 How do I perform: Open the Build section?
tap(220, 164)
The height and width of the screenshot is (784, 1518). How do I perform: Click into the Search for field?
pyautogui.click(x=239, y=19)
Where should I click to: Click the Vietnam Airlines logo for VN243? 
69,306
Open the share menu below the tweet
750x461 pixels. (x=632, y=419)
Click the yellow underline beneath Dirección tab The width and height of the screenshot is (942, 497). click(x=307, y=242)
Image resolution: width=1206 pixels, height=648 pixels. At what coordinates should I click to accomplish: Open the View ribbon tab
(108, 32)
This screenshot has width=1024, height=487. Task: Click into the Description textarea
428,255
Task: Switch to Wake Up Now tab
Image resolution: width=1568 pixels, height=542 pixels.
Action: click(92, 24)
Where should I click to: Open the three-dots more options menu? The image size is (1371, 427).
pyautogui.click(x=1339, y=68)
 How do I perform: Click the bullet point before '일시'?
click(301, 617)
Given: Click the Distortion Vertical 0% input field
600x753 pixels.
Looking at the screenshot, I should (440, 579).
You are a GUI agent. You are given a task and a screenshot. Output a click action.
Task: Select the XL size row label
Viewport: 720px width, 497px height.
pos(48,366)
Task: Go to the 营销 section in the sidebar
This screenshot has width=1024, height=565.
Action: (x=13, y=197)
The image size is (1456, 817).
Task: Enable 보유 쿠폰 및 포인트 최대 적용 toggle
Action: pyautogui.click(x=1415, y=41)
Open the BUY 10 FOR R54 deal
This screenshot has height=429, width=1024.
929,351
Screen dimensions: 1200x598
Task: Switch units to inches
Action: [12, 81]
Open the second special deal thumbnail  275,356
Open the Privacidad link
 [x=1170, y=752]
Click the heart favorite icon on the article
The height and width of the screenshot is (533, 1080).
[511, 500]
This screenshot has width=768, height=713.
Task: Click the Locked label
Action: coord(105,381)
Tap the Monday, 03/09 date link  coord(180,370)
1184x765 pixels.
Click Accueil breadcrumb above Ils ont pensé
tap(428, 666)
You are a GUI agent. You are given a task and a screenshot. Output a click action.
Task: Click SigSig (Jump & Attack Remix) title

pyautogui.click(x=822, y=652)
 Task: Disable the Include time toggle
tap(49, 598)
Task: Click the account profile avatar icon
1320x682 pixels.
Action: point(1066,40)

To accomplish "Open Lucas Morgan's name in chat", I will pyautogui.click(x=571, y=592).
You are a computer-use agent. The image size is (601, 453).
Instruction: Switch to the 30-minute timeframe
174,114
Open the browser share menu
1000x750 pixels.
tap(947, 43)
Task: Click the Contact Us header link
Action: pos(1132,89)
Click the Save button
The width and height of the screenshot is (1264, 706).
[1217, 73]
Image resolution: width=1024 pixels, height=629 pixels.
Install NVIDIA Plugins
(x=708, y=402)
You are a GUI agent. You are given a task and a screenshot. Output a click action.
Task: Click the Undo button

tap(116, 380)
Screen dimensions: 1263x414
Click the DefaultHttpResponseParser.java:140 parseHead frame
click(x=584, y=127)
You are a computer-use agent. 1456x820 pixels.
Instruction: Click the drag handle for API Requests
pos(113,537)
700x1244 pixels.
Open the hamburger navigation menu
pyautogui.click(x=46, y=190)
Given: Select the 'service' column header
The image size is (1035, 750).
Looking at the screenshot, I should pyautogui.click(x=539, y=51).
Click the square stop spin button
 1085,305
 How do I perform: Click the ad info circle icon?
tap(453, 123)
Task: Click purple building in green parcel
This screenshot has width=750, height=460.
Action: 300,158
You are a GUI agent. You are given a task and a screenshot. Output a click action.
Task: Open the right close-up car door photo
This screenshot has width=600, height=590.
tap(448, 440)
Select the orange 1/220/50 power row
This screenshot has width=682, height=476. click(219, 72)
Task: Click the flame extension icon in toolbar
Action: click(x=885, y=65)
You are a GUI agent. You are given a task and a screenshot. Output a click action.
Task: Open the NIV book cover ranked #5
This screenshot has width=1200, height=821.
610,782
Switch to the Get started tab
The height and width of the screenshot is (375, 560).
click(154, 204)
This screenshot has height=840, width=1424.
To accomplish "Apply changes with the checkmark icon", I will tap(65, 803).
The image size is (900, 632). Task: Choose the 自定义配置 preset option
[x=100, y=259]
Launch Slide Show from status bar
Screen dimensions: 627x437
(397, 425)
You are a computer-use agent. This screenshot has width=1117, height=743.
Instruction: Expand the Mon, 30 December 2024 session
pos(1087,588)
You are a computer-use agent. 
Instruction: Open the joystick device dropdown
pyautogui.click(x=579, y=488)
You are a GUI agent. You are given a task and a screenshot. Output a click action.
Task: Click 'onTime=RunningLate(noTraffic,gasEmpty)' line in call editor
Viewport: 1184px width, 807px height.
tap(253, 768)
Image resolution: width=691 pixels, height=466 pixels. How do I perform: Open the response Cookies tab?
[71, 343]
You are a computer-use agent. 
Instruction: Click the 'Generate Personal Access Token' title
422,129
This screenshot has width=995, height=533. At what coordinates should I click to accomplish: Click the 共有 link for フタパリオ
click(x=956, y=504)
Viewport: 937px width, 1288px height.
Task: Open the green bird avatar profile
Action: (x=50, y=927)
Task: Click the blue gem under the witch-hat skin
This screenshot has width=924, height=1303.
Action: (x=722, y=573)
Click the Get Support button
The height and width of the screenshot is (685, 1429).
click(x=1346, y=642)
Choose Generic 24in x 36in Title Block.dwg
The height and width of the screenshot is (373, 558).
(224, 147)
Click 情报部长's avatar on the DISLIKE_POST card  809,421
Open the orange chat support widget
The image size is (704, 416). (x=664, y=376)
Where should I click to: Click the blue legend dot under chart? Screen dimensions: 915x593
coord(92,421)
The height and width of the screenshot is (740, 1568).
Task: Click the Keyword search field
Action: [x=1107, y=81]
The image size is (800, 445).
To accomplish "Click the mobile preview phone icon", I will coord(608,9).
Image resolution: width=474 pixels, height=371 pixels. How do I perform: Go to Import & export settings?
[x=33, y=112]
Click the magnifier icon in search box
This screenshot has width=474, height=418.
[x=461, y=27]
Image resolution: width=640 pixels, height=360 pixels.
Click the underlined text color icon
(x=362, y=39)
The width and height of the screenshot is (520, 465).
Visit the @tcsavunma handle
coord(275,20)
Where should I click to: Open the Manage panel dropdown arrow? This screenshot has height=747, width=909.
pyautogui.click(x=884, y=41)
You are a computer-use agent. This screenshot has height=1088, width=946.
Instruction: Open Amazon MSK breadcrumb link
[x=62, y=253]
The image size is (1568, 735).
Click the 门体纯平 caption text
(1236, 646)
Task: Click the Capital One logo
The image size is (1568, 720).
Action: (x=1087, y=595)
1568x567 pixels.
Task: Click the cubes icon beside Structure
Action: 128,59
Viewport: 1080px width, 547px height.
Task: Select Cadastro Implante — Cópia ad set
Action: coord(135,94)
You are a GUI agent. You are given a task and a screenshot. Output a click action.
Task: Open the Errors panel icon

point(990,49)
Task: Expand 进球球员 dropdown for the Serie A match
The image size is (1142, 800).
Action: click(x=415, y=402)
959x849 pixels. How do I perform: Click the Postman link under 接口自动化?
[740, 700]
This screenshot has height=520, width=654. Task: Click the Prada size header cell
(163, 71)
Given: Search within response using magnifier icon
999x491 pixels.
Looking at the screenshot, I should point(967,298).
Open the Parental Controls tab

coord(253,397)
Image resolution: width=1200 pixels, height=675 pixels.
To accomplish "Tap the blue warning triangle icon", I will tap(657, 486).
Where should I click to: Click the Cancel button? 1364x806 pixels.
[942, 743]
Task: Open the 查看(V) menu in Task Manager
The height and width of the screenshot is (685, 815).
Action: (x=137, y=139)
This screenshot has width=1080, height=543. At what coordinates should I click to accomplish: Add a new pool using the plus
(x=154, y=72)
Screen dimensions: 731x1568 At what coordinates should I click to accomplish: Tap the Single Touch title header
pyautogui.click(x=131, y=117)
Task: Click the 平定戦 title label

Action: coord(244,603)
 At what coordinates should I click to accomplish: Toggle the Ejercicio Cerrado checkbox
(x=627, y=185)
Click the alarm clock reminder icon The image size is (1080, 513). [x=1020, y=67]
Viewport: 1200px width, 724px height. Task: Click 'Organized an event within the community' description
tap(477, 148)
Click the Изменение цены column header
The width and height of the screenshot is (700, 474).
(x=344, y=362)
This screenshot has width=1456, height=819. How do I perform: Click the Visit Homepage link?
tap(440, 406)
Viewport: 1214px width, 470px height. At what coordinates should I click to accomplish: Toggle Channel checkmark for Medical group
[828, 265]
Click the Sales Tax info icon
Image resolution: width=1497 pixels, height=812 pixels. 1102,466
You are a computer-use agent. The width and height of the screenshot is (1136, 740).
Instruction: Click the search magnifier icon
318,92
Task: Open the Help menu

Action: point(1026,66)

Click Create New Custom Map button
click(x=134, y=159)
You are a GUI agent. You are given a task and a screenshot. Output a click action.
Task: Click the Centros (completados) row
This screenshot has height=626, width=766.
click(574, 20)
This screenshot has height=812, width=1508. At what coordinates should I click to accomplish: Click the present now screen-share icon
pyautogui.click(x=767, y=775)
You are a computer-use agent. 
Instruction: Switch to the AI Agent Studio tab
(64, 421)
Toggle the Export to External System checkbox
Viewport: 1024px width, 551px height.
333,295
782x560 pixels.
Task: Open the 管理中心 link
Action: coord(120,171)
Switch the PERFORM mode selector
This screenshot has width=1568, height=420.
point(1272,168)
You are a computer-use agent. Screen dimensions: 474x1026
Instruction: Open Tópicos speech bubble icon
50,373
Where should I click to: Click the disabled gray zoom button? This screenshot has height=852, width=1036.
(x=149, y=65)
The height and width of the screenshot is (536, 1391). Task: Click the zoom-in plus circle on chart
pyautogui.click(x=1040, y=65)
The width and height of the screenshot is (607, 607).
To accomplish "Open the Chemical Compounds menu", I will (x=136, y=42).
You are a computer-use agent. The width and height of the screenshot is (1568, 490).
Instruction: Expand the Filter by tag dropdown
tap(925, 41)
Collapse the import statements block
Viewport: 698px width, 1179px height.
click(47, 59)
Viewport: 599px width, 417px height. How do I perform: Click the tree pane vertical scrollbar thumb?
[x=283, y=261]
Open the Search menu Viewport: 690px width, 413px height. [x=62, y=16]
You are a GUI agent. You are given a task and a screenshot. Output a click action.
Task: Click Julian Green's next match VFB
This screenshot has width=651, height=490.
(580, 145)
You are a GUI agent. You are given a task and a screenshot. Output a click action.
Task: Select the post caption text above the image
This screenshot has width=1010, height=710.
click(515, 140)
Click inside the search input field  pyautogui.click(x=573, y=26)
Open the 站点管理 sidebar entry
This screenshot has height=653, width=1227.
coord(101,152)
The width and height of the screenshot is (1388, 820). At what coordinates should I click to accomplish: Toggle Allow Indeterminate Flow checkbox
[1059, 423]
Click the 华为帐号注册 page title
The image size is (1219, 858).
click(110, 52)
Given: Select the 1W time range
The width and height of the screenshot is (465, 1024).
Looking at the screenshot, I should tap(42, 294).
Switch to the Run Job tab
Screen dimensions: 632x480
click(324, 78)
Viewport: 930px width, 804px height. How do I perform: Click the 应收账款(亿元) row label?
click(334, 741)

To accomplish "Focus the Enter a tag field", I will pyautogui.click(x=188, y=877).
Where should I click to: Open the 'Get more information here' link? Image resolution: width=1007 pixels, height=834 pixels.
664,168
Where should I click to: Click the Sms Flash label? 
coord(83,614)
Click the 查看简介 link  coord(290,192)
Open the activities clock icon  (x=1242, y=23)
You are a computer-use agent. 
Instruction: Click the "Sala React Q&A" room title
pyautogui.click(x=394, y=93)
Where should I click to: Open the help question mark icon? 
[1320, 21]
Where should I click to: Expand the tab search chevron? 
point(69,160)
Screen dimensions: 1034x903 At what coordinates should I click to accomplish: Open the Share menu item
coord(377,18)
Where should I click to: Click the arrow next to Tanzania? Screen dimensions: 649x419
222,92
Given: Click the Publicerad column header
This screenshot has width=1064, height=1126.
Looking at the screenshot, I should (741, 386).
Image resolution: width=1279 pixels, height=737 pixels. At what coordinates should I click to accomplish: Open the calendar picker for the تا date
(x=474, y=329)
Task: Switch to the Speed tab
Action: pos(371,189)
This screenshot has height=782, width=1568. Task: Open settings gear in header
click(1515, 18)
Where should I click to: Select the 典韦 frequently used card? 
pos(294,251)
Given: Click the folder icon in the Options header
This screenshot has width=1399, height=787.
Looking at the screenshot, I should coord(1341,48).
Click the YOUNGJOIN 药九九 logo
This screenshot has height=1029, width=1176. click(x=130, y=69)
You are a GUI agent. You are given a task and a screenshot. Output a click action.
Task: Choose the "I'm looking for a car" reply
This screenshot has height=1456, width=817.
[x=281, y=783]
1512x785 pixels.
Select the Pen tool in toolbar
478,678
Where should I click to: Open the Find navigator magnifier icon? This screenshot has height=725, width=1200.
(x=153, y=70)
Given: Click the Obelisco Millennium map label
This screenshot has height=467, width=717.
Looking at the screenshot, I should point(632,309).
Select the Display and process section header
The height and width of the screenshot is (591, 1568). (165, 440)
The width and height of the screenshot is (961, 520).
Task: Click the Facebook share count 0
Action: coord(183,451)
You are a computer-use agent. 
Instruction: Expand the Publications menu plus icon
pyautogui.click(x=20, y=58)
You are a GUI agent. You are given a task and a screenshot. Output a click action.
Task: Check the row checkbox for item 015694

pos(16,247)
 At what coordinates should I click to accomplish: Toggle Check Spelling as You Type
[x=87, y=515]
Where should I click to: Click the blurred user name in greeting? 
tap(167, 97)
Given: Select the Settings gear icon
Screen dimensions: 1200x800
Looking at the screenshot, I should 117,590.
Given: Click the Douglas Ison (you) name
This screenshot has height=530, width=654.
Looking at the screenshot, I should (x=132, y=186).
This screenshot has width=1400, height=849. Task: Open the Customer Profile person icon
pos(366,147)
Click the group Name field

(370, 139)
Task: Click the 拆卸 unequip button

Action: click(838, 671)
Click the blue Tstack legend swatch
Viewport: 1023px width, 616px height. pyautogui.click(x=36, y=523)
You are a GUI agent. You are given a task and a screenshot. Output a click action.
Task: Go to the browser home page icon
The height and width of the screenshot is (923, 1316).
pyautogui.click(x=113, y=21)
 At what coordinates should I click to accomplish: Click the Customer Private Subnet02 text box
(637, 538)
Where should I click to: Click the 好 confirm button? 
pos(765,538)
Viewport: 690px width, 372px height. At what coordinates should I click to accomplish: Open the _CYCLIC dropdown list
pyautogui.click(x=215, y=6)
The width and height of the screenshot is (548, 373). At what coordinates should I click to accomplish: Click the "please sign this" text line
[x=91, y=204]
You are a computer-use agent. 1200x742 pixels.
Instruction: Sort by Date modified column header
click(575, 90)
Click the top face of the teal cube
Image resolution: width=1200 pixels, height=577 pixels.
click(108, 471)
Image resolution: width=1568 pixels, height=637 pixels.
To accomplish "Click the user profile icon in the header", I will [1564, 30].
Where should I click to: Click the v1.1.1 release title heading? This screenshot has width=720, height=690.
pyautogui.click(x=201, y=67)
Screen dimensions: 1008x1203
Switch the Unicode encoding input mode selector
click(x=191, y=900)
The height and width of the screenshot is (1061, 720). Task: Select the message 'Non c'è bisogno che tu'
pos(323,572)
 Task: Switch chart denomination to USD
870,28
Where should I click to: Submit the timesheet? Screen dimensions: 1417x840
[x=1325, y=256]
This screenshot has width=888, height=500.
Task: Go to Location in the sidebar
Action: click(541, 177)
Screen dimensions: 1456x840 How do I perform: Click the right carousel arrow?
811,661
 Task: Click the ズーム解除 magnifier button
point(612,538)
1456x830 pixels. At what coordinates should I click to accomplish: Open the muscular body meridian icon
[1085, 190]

────────

(Action item): Copy only this part of the entries above: the line with "This screenshot has width=1400, height=849.", the line with "Click the top face of the teal cube", and the lines between, all exactly as written.

(Written reply):
This screenshot has width=1400, height=849. Task: Open the Customer Profile person icon
pos(366,147)
Click the group Name field

(370, 139)
Task: Click the 拆卸 unequip button

Action: click(838, 671)
Click the blue Tstack legend swatch
Viewport: 1023px width, 616px height. pyautogui.click(x=36, y=523)
You are a GUI agent. You are given a task and a screenshot. Output a click action.
Task: Go to the browser home page icon
The height and width of the screenshot is (923, 1316).
pyautogui.click(x=113, y=21)
 At what coordinates should I click to accomplish: Click the Customer Private Subnet02 text box
(637, 538)
Where should I click to: Click the 好 confirm button? 
pos(765,538)
Viewport: 690px width, 372px height. At what coordinates should I click to accomplish: Open the _CYCLIC dropdown list
pyautogui.click(x=215, y=6)
The width and height of the screenshot is (548, 373). At what coordinates should I click to accomplish: Click the "please sign this" text line
[x=91, y=204]
You are a computer-use agent. 1200x742 pixels.
Instruction: Sort by Date modified column header
click(575, 90)
Click the top face of the teal cube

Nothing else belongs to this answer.